Judas pointed down the road
And said, "Eternity!"
"Eternity?" said Frankie Lee,
With a voice as cold as ice.
"That's right," said Judas Priest, "Eternity,
Though you might call it 'Paradise.'"

"I don't call it anything,"
Said Frankie Lee with a smile.
"All right," said Judas Priest,
"I'll see you after a while.

I said before that Eternity is rather broad. And we all show our cliche'd conceit in the end, and that is where our "existence" grows thin, "nothing is revealed."

Now Oppermann has a good deal to speak on nausea and rain, there is a certain fine drizzle that means nothing, that simply sprays and soaks everything, and every damn thing just gets wet, and it is not even a HARD rain that's going to fall, its just a nauseating rain, and Oppermann is saying that here, in his barely figured 19 year old consciousness, in Colorado in 1988 he is saying that in the United States there is not even rain. I'm sorry, Oppermann, there is not even any rain, and I don't know if anything ever even got wet aside from your own soul, and that may have only been a sign of something, a false-wetness of the United States, that never got wet enough for you to actually settle down, because now you are leaving it. It has never been wet enough for you here. It is not even wet enough for you to feel appropriately nauseated: and this was your destiny: I am not here being nauseated nearly enough!

Maybe if Oppermann had gone into the East: into the fall of the Soviet Block, or the rise of the Mafia Empire in Russia, and the infinitely more controlled mafia empire in the United States... maybe you could have gone into Kafka's mafia empire like in Der Prozeß: where betrayed in the end by your own warders they could have taken you out and stabbed you with a knife, and like a dog you would have possibly cried from the depth of your singular soul. As it is there is barely enough rain in America, and you are complaining about that. Oppermann, there is admittedly this bare, and soul-less place that for the time being we live in called America. Later after this you will cease to participate in "America" and the "West Coast" and what is "American" half way round the world it seems from your native Germany. You will become once more, again, a German. You will have avoided, in all likelihood any mandatory military service, and so you will have avoided the potentially abusive hardening of a young man sent out on maneuvers. You will become a German and you will have to make an accounting for all those years you've spent with all those soul-less Americans, who drove Nausea to its furthest pitch: there no longer was anything in America but one colossal sports stadium with glaring daylight lights.
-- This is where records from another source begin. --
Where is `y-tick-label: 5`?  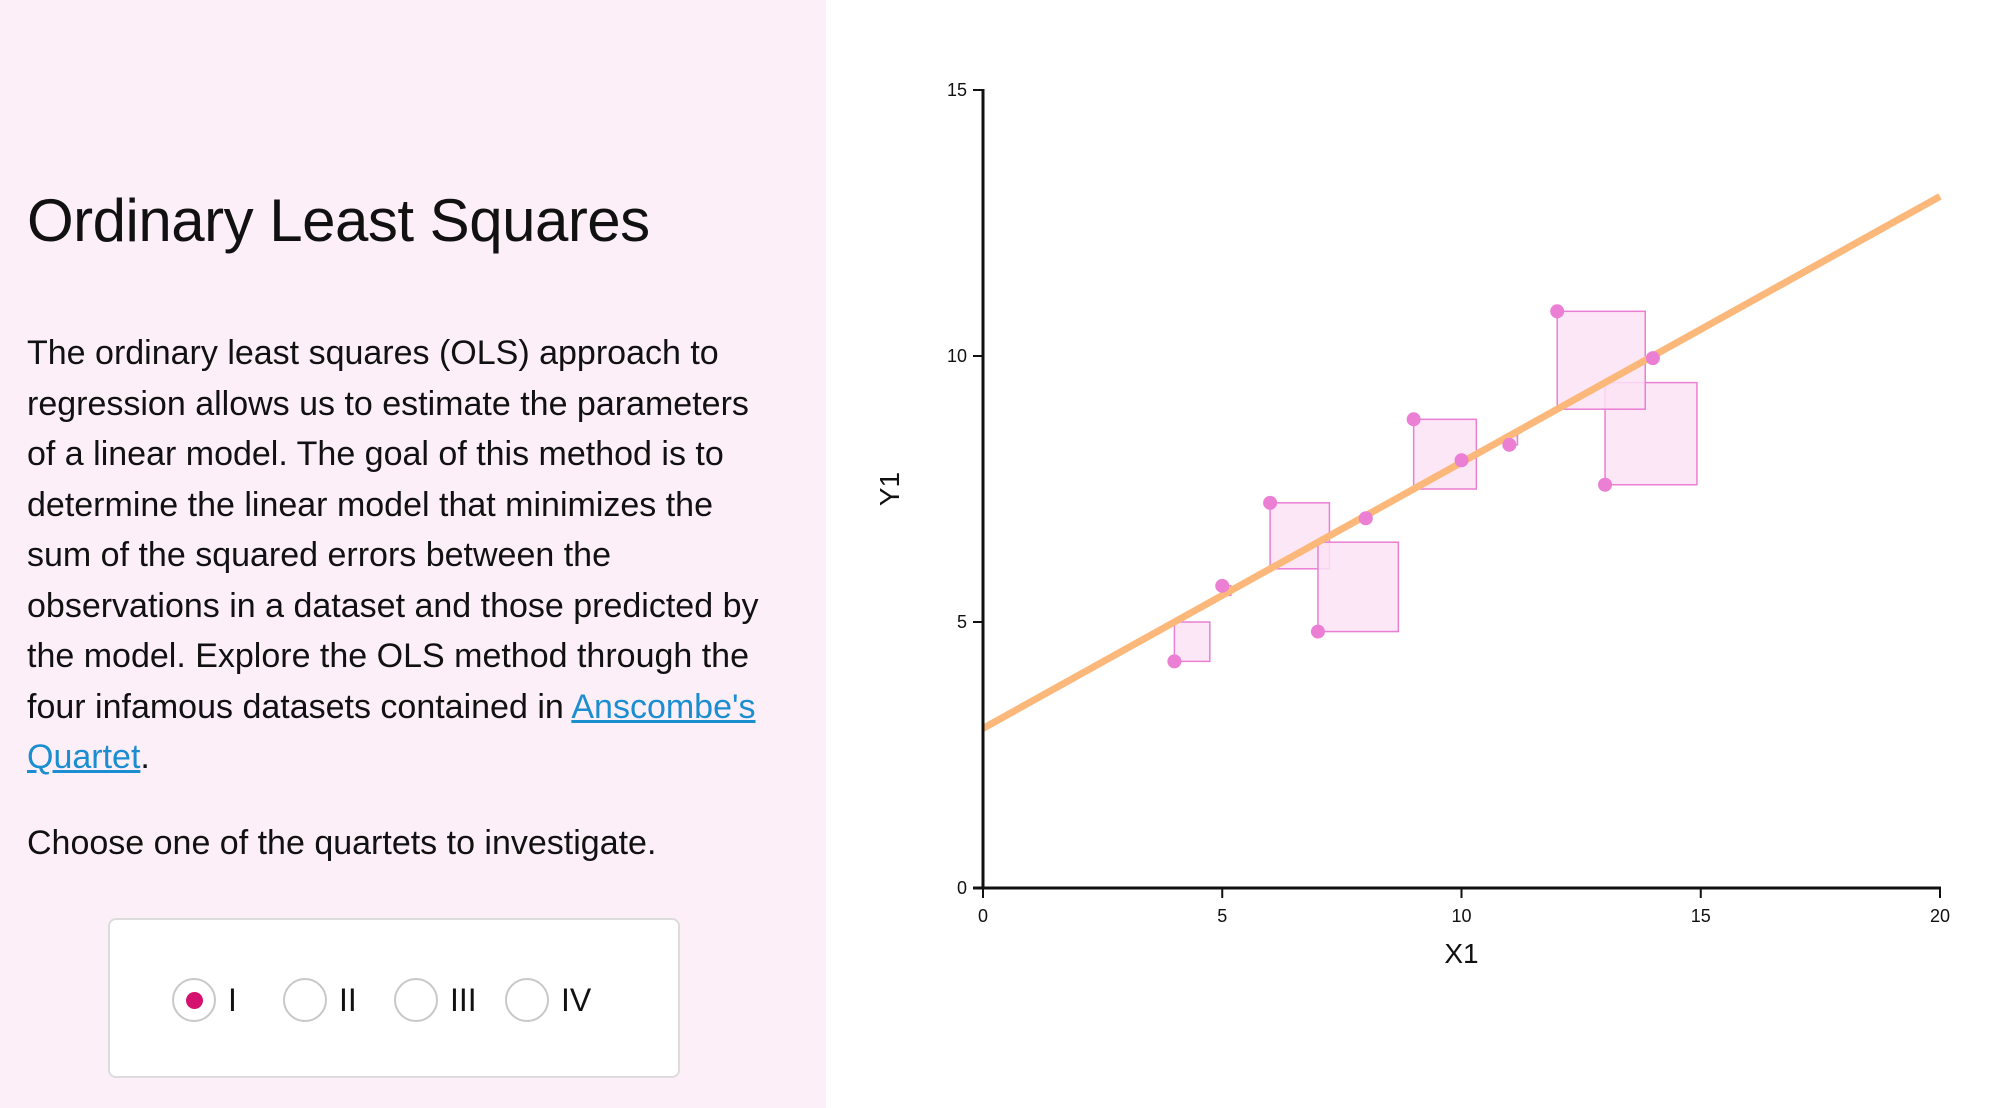 y-tick-label: 5 is located at coordinates (962, 622).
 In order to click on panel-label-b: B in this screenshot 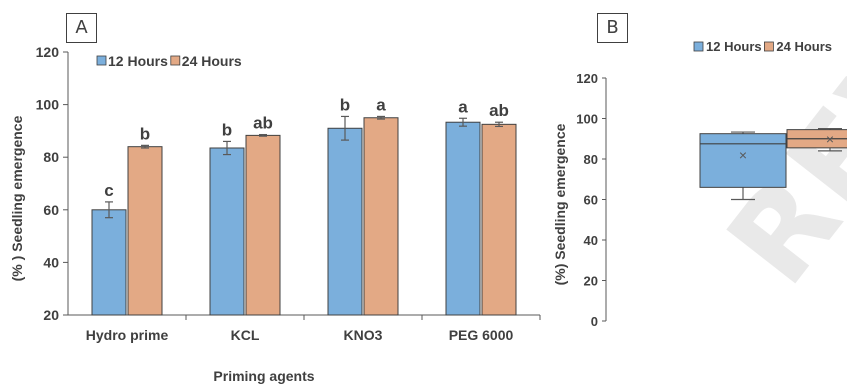, I will do `click(612, 28)`.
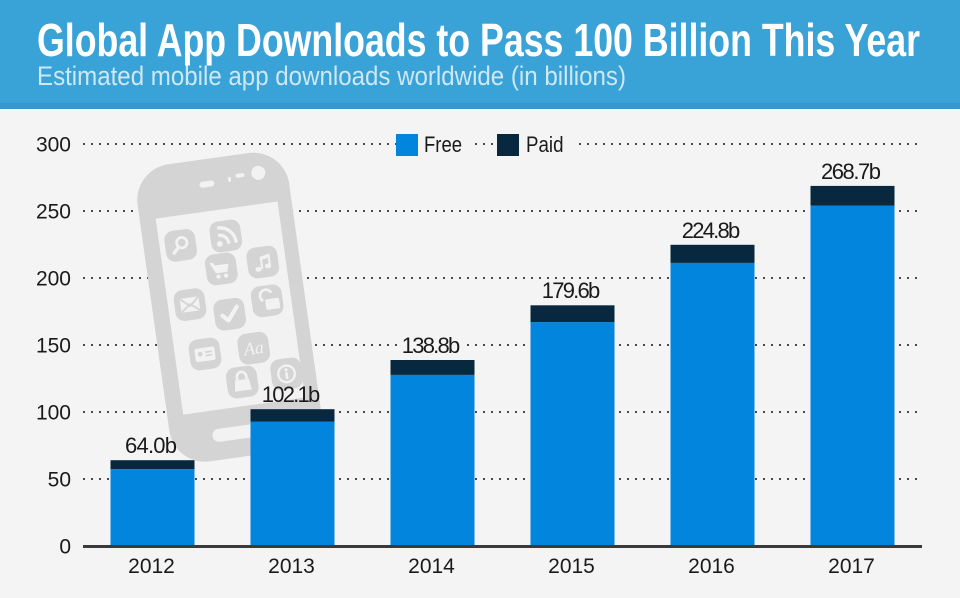 The width and height of the screenshot is (960, 598). I want to click on svg-text: 64.0b, so click(151, 446).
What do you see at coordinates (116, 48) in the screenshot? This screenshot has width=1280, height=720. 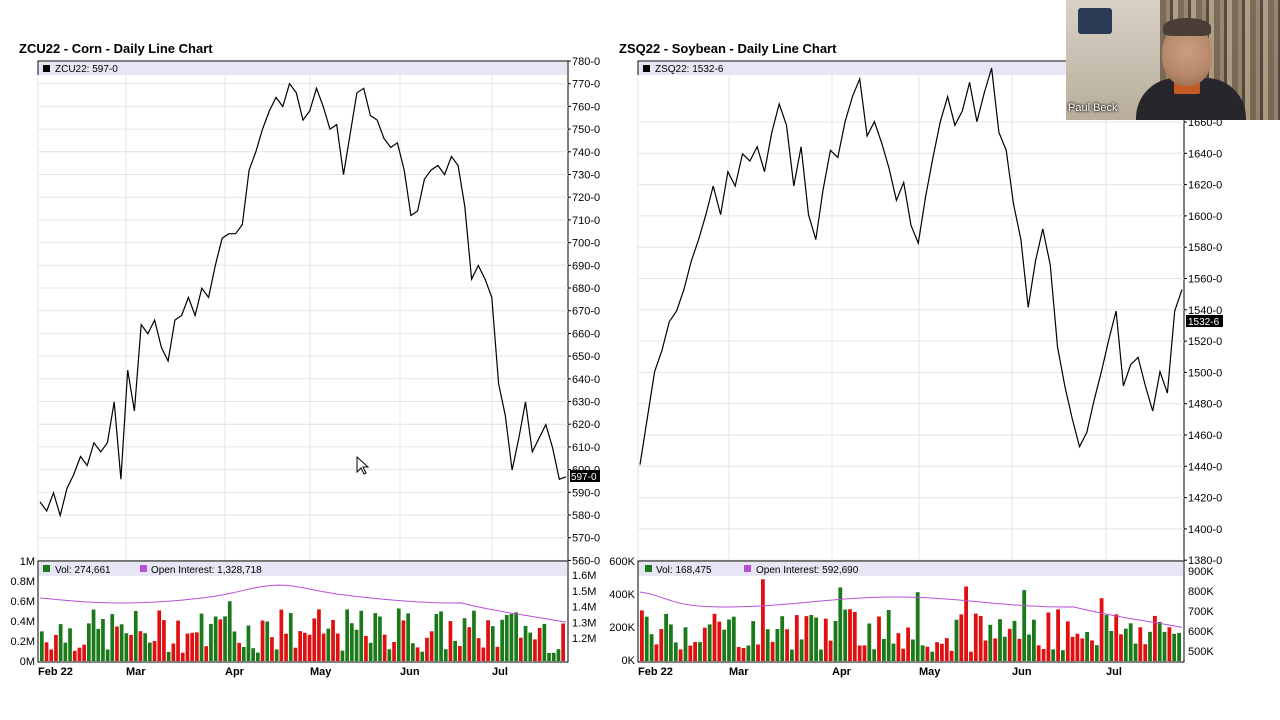 I see `corn-chart-title: ZCU22 - Corn - Daily Line Chart` at bounding box center [116, 48].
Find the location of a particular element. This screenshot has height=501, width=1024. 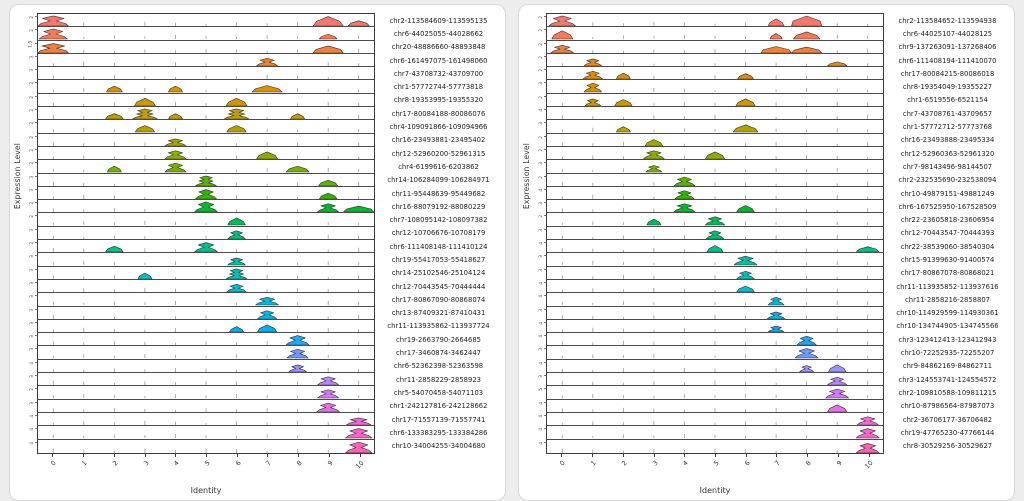

x-tick-label: 10 is located at coordinates (360, 464).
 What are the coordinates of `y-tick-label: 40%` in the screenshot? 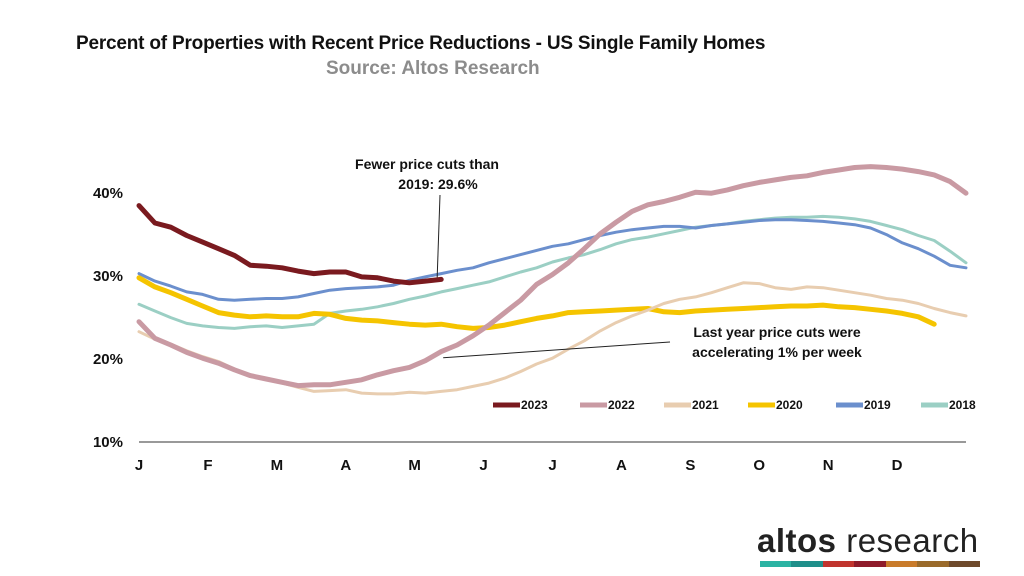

It should also be highlighted that this was Oppermann's arcadian usage of his spare time: reading from Dostoevsky's "The Possessed," which could be translated also to mean: those not in possession of their own destiny. And indeed this was the case at this very moment. After all you and I both know to sneer and make a mockery of the notions of "innocent free will." Rather we will term this that there is possession.

Maybe you were possessed by an anima figure whom you renamed Diotima (forcing me to think endlessly of Robert Musil's absolutely bitter, twisted irony round his naming one of the main characters relentlessly "Diotima" in such a way that it is an ultimate indictment of her pretensions. NO. Rather I believe that your "Diotima" had a certain softness to her, and maybe a little more grace, at least insofar as I remember her, and I do remember her sending me a post card of a white tiger crossing a green river from India... at least I think I did. This image is lost to anyone but me now. It is just a memory and thus means nothing, it has already grown thin, thin to the point of obsolesence, so forgive me please, Oppermann!).

There remain for me two questions:
1) What is the existential figure of Oppermann's adolescent ambivalence concerning Susi Willett and Diotima (and ultimately, post-Arcadia: ex-wife as wife to ex wife as X.-)? - that is that he was neurotically torn between two women: one who always seemed a bit of a gentle, less pronounced, form of femininity: Susi; and the other other is the one whom you never saw after Colorado College: someone whom time has simply swept away.
2) Why did Oppermann feel he have to write on the back of this Cresswellian Fritz the Cat receipt?